◆ Excerpted passage:

=== Begin Enclosure ===

The following images shows the difference between behavioural modelling and architectural synthesis.

Binding directly determines how many actual FUs are instantiated in the final design, which in turn determines the area cost. Thus, architectural synthesis has the largest impact of the cost of building a chip.

For now, we should be able to use the hardware thinking to write RTL Code, let's recap on the necessary steps by looking through a very simple step!

Behavioral Modelling

Describes what the computation is, but not when or where it happens. This is what we have seen in Behavioral Modelling. For example, we want to calculate the following formula,

Z=(A+B)\times(C+D)\times E

Build a macroscopic model

Now, we start the Architectural Synthesis, where we first decide what kinds of resources will be in the datapath (e.g., 2 adders, 1 multiplier, 1 register file). Still no cycle-by-cycle schedule, just “these are the building blocks.” And this is the high-level datapath architecture.

Scheduling

This is done manually by deciding when each operation executes — e.g., in which clock cycle. For example, we want

Cycle 1: compute A+B
Cycle 2: compute C+D
Cycle 3: multiply results → (A+B)∗(C+D)
Cycle 4: multiply with E

Attention

Doing scheduling here is equivalent as solving a $NP$ hard problem.
Without scheduling, RTL can’t be written, because RTL requires explicit registers and clocked behavior.

Binding

This is still done manually. Once we know when things happen, we decide where they happen — e.g., which hardware resource executes each operation. For example,

Cycle 1: (A+B) → Adder #1
Cycle 2: (C+D) → Adder #1 again (reused)

=== End Enclosure ===

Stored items
=== Begin Enclosure ===

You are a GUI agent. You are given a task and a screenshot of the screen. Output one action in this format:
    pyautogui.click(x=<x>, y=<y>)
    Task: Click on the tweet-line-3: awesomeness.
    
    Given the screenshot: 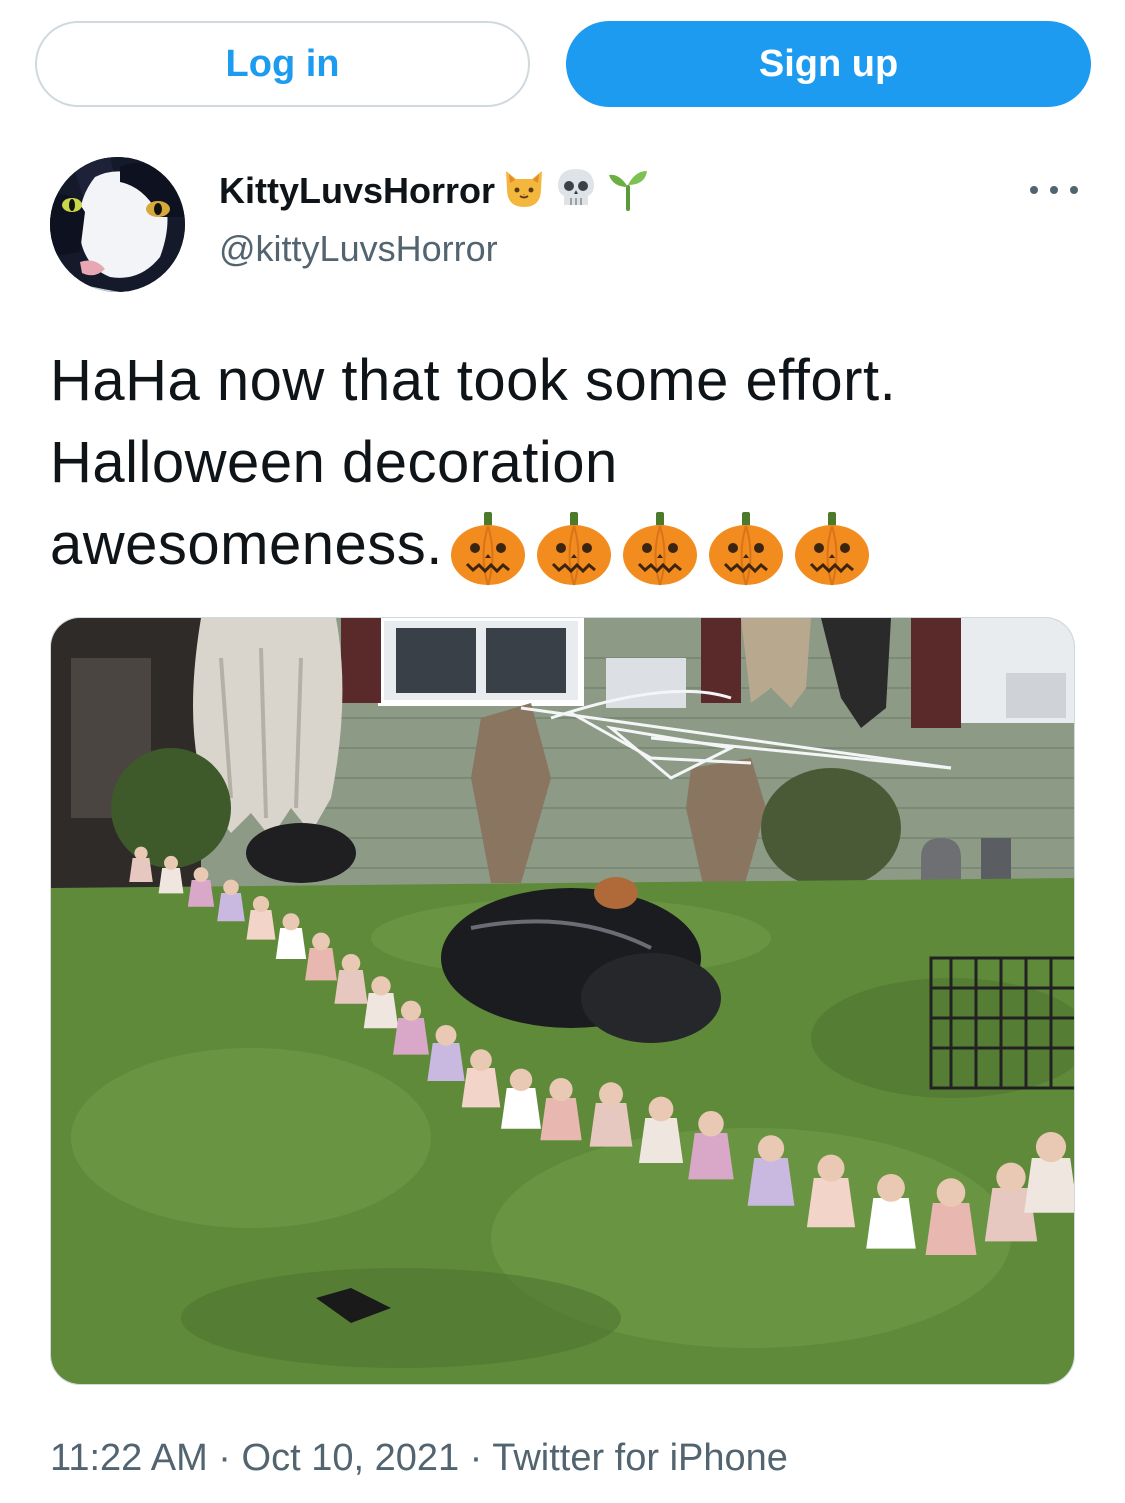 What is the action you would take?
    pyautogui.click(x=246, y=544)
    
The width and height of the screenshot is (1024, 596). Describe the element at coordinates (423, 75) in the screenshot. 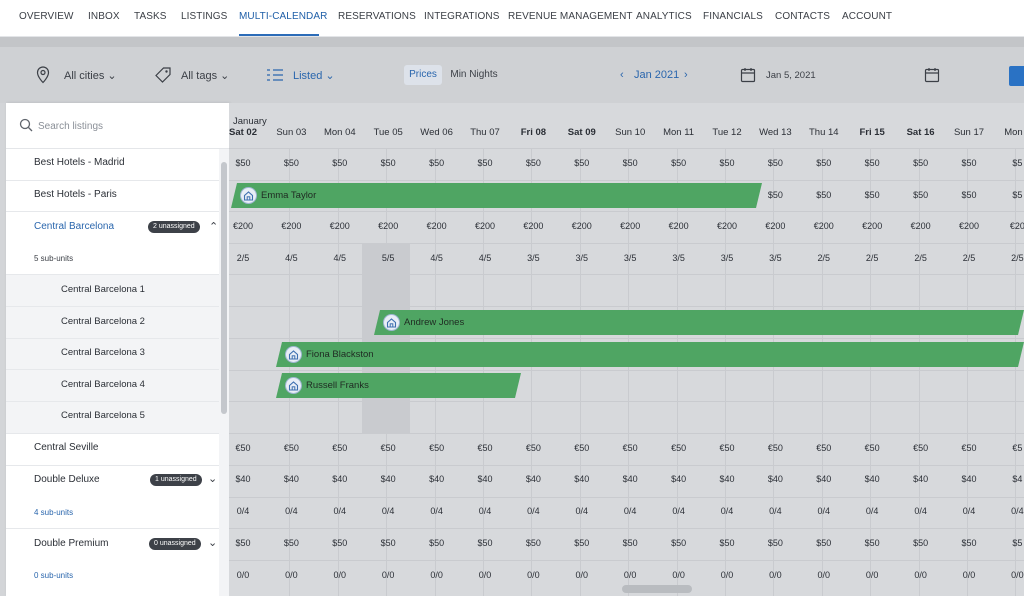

=== End Enclosure ===

◆ What to produce: From the architectural synthesis excerpt, list each clock cycle in the scheduling example together with the operation assigned to it.

◆ Expected answer:
Cycle 1: compute A+B
Cycle 2: compute C+D
Cycle 3: multiply results → (A+B)∗(C+D)
Cycle 4: multiply with E